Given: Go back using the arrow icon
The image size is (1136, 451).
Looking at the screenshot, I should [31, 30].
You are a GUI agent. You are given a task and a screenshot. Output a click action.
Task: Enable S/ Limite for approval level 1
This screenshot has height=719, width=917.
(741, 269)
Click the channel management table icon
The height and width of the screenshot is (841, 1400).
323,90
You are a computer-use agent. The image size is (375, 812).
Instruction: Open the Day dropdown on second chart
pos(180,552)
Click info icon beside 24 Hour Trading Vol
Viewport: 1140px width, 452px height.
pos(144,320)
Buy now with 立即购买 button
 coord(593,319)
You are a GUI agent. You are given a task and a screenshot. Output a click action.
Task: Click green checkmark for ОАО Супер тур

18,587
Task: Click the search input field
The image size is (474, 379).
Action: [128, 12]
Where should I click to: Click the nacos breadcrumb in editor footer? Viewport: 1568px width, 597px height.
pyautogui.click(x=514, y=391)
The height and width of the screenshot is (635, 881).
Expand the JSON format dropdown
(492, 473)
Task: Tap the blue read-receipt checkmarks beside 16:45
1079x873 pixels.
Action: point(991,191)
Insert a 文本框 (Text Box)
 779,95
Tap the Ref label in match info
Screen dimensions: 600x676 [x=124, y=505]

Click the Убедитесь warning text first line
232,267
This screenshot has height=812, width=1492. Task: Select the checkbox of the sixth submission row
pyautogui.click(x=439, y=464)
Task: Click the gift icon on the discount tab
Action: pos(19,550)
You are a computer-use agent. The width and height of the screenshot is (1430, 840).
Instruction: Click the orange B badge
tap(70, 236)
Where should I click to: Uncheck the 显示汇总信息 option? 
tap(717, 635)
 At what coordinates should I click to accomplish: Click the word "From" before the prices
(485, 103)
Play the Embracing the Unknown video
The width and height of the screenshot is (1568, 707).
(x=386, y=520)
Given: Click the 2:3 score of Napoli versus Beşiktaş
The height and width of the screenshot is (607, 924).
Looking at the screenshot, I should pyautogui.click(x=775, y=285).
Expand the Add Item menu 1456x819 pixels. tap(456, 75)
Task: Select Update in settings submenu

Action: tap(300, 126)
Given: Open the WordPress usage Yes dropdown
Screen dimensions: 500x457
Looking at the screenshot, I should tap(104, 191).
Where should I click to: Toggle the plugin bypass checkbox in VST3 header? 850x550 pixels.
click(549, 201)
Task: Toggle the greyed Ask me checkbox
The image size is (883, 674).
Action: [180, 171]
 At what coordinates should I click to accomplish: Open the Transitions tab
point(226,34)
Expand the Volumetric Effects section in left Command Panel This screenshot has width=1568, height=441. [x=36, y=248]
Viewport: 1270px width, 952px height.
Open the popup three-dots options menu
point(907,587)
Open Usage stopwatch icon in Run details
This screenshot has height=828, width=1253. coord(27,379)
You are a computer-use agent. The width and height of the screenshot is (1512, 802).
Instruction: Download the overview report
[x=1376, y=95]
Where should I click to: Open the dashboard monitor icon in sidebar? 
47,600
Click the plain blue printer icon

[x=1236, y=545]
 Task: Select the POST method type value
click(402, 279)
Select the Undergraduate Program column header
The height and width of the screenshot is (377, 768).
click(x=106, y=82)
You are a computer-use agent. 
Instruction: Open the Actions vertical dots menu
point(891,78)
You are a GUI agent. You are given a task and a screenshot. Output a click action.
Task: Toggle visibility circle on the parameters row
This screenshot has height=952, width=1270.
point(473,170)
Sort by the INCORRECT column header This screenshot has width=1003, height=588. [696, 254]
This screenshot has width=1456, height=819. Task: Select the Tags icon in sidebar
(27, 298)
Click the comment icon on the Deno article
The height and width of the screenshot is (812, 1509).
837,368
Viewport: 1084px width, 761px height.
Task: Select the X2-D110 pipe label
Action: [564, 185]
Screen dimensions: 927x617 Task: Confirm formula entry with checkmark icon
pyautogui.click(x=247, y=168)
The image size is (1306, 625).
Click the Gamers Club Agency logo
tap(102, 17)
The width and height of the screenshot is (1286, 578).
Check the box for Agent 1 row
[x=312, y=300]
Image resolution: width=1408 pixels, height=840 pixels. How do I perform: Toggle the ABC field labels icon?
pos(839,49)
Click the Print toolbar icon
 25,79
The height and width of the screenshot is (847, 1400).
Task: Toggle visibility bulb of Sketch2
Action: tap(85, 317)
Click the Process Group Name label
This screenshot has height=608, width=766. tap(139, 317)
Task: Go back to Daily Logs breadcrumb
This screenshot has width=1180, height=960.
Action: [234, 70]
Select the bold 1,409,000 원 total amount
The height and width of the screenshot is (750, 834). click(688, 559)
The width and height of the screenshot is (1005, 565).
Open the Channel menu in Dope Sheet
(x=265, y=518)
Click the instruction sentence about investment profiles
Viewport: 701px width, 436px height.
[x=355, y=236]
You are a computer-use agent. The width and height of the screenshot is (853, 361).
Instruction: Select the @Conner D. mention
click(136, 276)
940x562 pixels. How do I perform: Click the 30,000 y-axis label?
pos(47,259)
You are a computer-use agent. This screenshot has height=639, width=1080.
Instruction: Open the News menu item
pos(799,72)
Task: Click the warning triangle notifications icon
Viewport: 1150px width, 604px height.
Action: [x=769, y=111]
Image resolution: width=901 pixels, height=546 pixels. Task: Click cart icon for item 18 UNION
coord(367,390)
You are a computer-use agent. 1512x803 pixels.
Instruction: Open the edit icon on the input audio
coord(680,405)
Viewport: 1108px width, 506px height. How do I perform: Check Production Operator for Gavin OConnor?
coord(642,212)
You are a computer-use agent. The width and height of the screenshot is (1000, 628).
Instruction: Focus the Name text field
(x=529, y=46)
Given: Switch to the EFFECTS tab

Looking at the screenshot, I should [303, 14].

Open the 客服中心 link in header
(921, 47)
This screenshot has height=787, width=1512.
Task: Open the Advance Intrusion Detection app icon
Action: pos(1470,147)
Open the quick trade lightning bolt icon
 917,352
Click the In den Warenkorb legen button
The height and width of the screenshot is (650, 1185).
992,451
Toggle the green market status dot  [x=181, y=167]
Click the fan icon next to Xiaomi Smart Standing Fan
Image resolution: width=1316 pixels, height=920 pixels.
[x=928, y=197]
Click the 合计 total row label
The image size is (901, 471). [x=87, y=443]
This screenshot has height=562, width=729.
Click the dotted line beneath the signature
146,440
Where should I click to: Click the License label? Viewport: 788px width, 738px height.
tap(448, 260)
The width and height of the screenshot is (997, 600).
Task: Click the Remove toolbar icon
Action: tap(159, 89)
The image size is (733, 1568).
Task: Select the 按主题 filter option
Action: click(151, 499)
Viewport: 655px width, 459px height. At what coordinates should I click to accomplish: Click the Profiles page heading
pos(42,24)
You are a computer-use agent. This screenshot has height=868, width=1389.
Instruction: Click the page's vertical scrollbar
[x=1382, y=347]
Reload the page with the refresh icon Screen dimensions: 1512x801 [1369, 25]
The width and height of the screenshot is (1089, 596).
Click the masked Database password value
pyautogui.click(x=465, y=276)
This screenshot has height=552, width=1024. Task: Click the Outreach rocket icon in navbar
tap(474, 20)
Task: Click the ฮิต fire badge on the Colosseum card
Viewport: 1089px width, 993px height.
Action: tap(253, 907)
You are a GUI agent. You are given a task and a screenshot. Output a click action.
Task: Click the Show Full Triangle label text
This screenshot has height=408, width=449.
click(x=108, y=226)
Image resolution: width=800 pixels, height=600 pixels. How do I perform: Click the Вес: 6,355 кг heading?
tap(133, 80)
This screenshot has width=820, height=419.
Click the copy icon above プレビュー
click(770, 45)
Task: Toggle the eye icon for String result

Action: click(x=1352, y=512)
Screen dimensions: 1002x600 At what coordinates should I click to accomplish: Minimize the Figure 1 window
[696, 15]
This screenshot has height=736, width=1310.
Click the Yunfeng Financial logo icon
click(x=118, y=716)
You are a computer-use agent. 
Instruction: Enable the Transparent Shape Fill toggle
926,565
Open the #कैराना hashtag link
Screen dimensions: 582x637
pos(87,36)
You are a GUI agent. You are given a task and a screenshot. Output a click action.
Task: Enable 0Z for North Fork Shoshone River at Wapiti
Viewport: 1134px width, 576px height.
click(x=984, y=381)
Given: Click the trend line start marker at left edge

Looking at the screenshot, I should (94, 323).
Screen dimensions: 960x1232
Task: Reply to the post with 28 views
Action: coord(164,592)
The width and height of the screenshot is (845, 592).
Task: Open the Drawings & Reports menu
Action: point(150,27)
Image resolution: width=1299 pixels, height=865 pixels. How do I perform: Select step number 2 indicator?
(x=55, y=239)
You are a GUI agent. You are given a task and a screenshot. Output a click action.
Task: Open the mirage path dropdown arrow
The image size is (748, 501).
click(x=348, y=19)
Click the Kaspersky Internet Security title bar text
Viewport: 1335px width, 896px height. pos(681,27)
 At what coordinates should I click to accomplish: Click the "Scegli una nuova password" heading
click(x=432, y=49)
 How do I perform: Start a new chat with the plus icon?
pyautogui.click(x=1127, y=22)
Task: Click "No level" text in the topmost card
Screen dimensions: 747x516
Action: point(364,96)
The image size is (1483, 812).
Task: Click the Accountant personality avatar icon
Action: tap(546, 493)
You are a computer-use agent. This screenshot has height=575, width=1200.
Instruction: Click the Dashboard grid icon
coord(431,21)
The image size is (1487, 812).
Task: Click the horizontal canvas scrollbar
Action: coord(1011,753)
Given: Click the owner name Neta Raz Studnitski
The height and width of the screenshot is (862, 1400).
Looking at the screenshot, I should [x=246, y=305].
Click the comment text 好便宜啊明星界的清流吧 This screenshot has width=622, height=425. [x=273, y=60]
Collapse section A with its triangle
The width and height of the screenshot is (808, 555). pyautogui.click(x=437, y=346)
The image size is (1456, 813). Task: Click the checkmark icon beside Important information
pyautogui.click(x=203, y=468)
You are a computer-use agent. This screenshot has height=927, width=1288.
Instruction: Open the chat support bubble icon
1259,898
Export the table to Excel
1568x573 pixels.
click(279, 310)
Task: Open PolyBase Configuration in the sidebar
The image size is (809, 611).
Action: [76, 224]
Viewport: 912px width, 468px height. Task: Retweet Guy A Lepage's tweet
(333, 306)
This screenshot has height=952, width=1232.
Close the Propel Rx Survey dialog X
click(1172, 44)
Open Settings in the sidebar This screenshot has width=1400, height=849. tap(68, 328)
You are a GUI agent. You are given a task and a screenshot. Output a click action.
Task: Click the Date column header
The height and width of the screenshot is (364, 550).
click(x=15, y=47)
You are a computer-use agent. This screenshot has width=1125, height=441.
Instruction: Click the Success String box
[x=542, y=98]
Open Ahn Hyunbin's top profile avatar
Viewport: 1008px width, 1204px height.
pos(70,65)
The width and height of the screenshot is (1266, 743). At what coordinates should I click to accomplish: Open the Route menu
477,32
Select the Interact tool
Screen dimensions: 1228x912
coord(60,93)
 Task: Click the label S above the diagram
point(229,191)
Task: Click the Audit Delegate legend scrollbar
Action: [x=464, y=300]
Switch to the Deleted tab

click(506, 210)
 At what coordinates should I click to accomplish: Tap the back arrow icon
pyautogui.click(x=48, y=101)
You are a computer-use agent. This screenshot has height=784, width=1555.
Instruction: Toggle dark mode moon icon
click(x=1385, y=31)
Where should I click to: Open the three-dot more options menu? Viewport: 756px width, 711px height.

====

▸ **INSTRUCTIONS FOR THE TASK**
Please locate every line in the records above that contains the word "green", matching its case, and copy each of those lines.

▸ **SOLUTION BELOW**
Task: Click green checkmark for ОАО Супер тур
Toggle the green market status dot  [x=181, y=167]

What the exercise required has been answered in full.